Abu al-Hasan al-Daylami (died c. 1001/02) was a Sufi author of Daylamite origin, who was based in Shiraz during the 10th century. His book ʿAtf al-alif al-ma'luf 'ala al-lam al-ma'tuf ("The attachment of the alif of union to the lām of inclination"), albeit written in Arabic, is considered the first Persian Sufi text on the subject of divine love.

Indirect information confirms that al-Daylami belonged to one of the Daylamite families of the Buyid era, who during the first half of the 10th-century left northern Iran and settled in places to the south, especially the region of Fars. Based on this, al-Daylami was most likely born in the first half of the 10th-century. Al-Daylami studied irfan (gnosis) under Ibn Khafif (died 982), who was also from a Daylamite background. From 963 and onwards, while al-Daylami was still young, he was trained in suluk (spiritual wayfaring) by Ibn Khafif.

Al-Daylami wrote about the life and sayings of Ibn Khafif in his book Sirat al-Shaykh al-Kabir Abu Abd Allah ibn al-Khafif al-Shirazi. Its information suggests that al-Daylami interacted and affiliated with the majority of Ibn Khafif's students and friends. Al-Daylami also reportedly met Abu Nasr as-Sarraj (died 988) and Abu Abd Allah Husayn ibn Ahmad al-Baytar (died 974), according to a report in the Shadd al-izar, which quotes al-Daylami.
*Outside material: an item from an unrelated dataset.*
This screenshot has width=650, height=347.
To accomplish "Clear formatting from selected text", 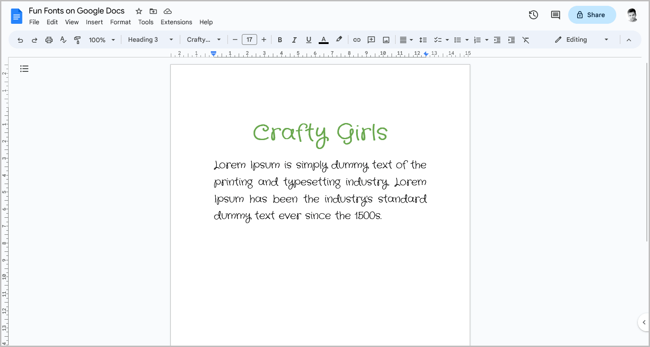I will [526, 40].
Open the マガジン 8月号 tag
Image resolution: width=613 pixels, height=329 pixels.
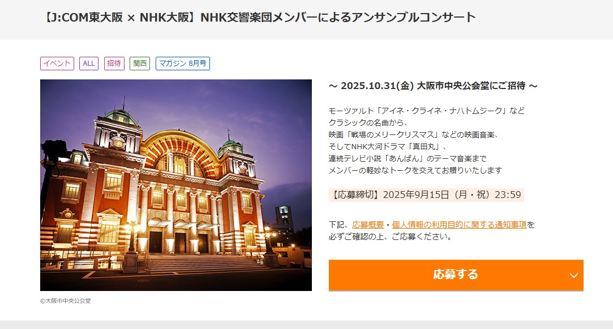coord(183,64)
According to an account by the Egyptian historian al-Qifti (died 1248), al-Daylami was gathered with others in the presence of the Buyid vizier Mu'ayyad al-Mulk Abu Ali Ahmad ibn Husayn Rukhkhaji, who had been in office since 1002.

Al-Daylami seemingly visited the cities of Mecca, Baghdad, and Antioch, and probably other places as well. He ultimately went back to Shiraz, where he stayed for a long time. He died in 1001 or 1002. No surviving information exists about his family, students, death location or burial place.